Text:
►

Comeback

Comeback Jokes

Husband

My husband told me to make him a sandwich. I was looking online for some comebacks. Someone online said, "You better come back with a goddamn sandwich!"

Mother

Roses are red, Violets are blue... I fucked your mother's ass, and she had you.

Mum

What does your mum and Istanbul have in common?

They are all insane comebacks!!!

Sandwich

Woman: What’s a good comeback for my sexist husband when he tells me to go make him a sandwich?

Husband: I know! How about you COMEBACK with a goddamn sandwich?

Toy

I like playing with Yoyos, because at least they always come back.

Adoption

A brother and a sister always got into fights. One day the brother tells the sister, "You're adopted!" The sister yells back, "At least they wanted me!"

Dick

Bully: "I bet your dick is so small when you look down in the shower you can't even see it."

Guy: "No, I see your sister's head."

Mom

Bully: "Nobody loves you."

Me: "Aww, it must have hurt when your mom told you that."

Woman

An ugly, arrogant woman walked into a store with her 2 kids, yelling at them.

◄

Word and element locating data:
►

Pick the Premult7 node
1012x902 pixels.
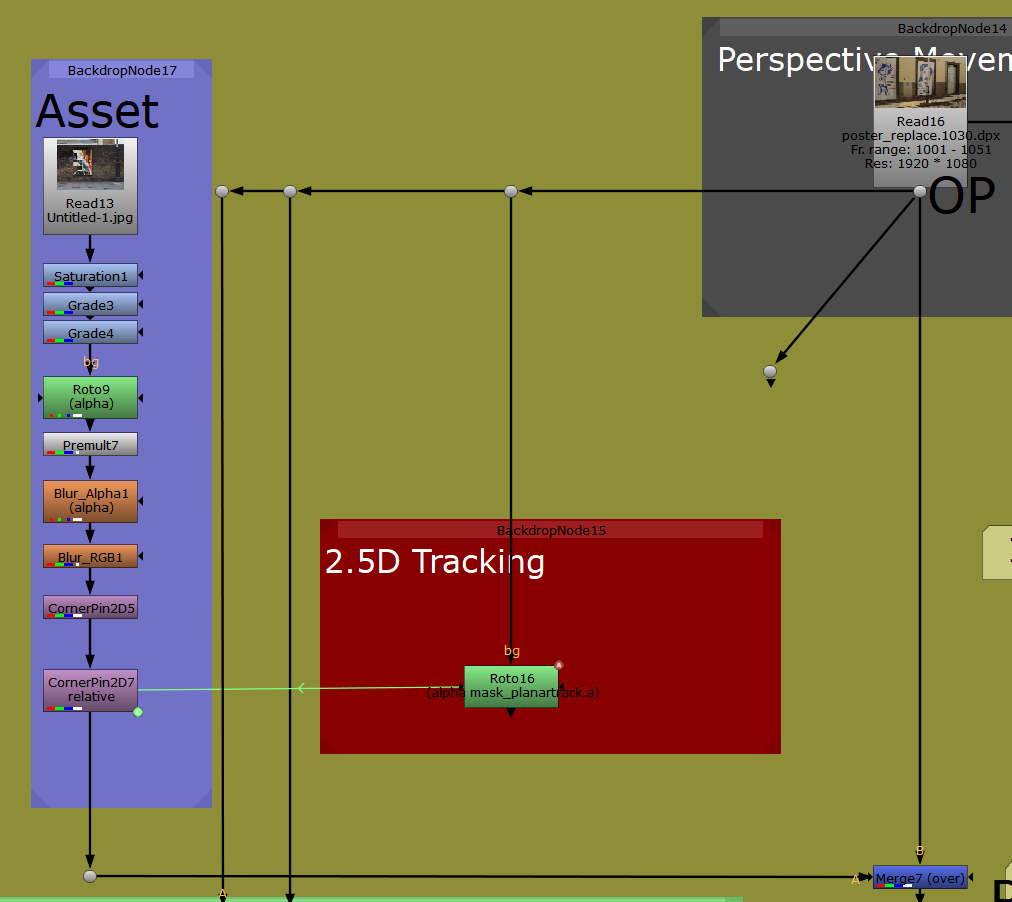coord(90,444)
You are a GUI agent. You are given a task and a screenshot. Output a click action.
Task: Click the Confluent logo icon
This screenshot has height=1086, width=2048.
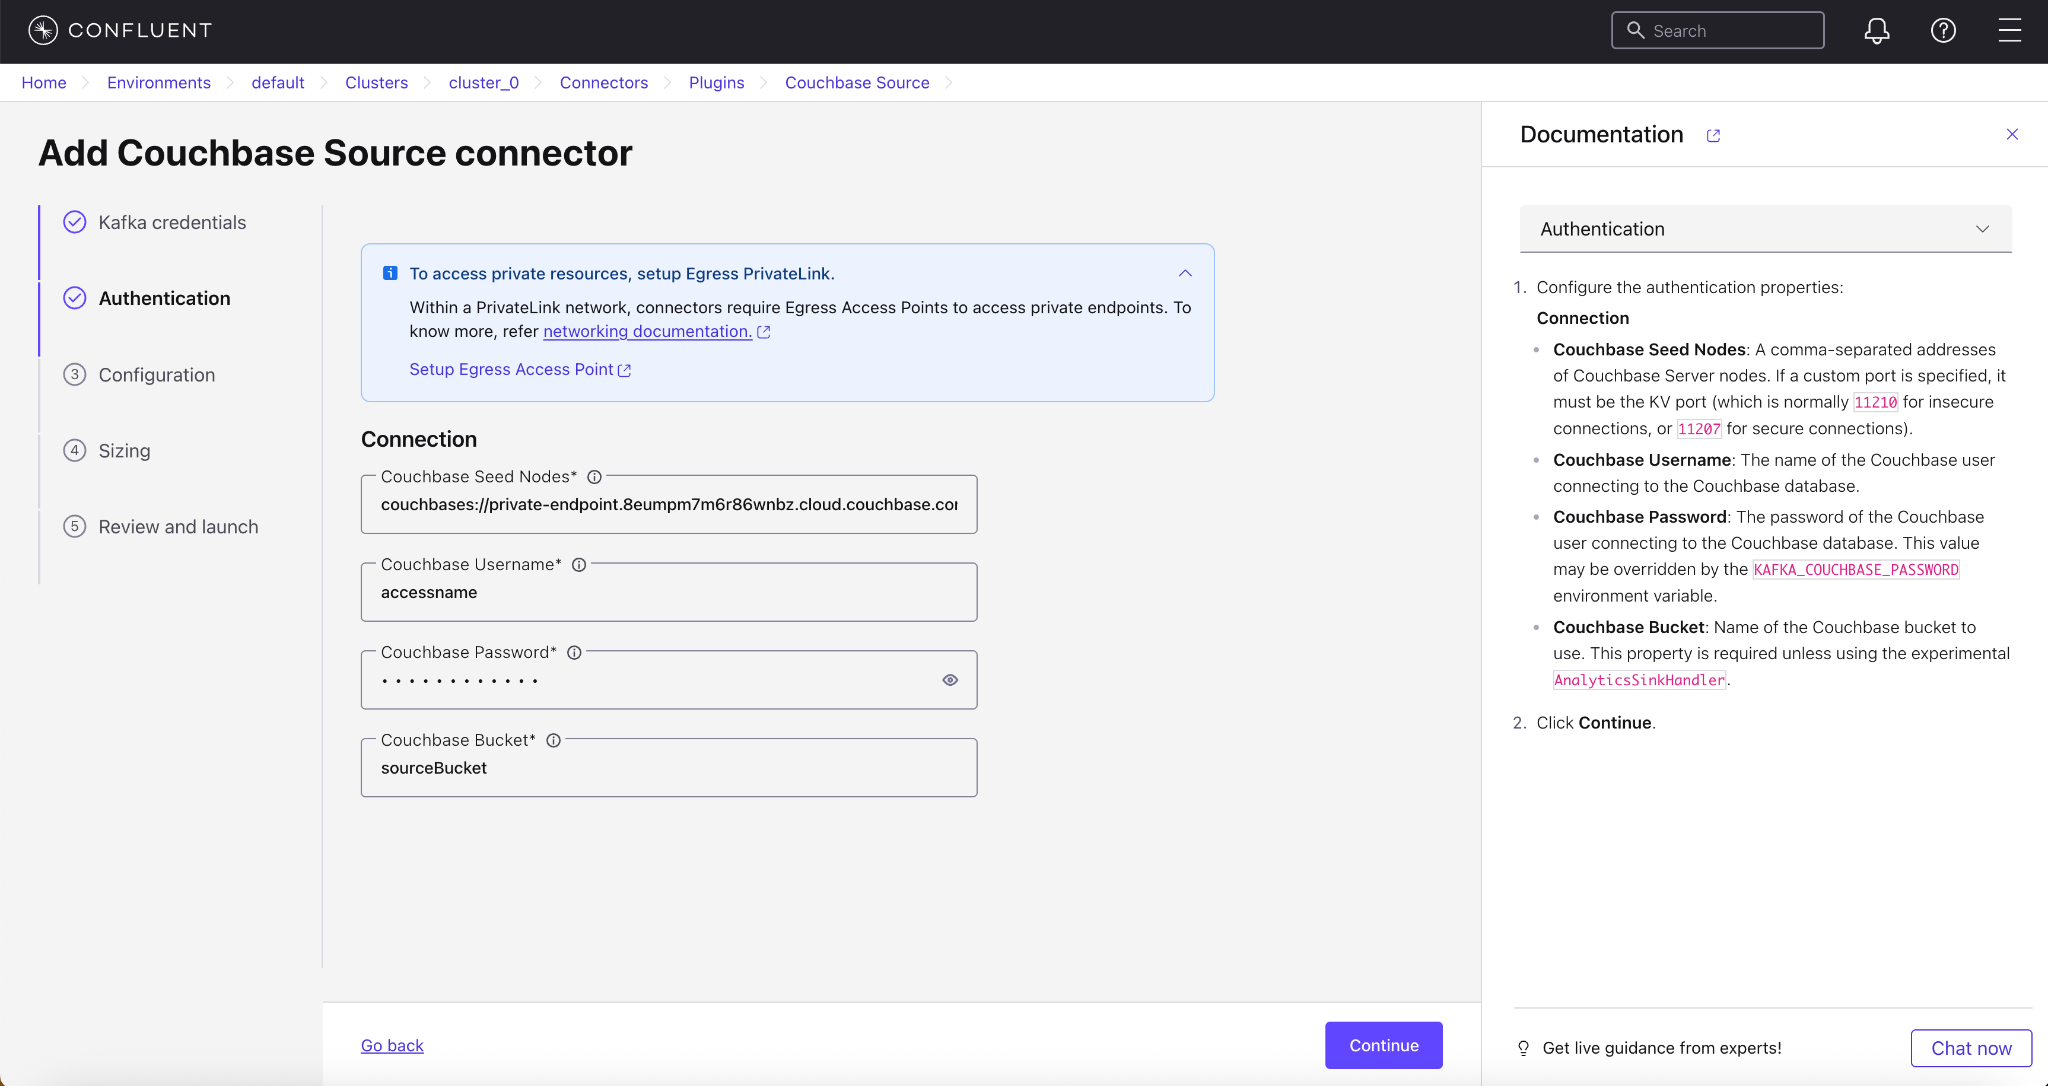43,30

◄

Actions to take:
1. Answer these questions from the comeback jokes:
(a) In the "Toy" joke, what does the speaker like playing with?
(b) In the "Adoption" joke, what does the sister yell back?
(c) In the "Woman" joke, how many kids does the woman bring into the store?
2. Decide whether each statement agrees with the comeback jokes, and support each yes or no with a quote:
(a) In the "Sandwich" joke, the woman wants a comeback for her husband.
(b) In the "Mom" joke, the bully says that nobody loves the speaker.
(c) In the "Adoption" joke, the sister is the one who says "You're adopted!"
3. Reproduce verbatim the passage of the comeback jokes that begins with the words containing "My husband told" and ends with "she had you.".
The listing has no connection to the comeback jokes.

Solutions per task:
1.
(a) Yoyos.
(b) "At least they wanted me!"
(c) 2.

2.
(a) Yes: "What’s a good comeback for my sexist husband when he tells me to go make him a sandwich?"
(b) Yes: "Bully: "Nobody loves you.""
(c) No: "One day the brother tells the sister, "You're adopted!""

3.
My husband told me to make him a sandwich. I was looking online for some comebacks. Someone online said, "You better come back with a goddamn sandwich!"

Mother

Roses are red, Violets are blue... I fucked your mother's ass, and she had you.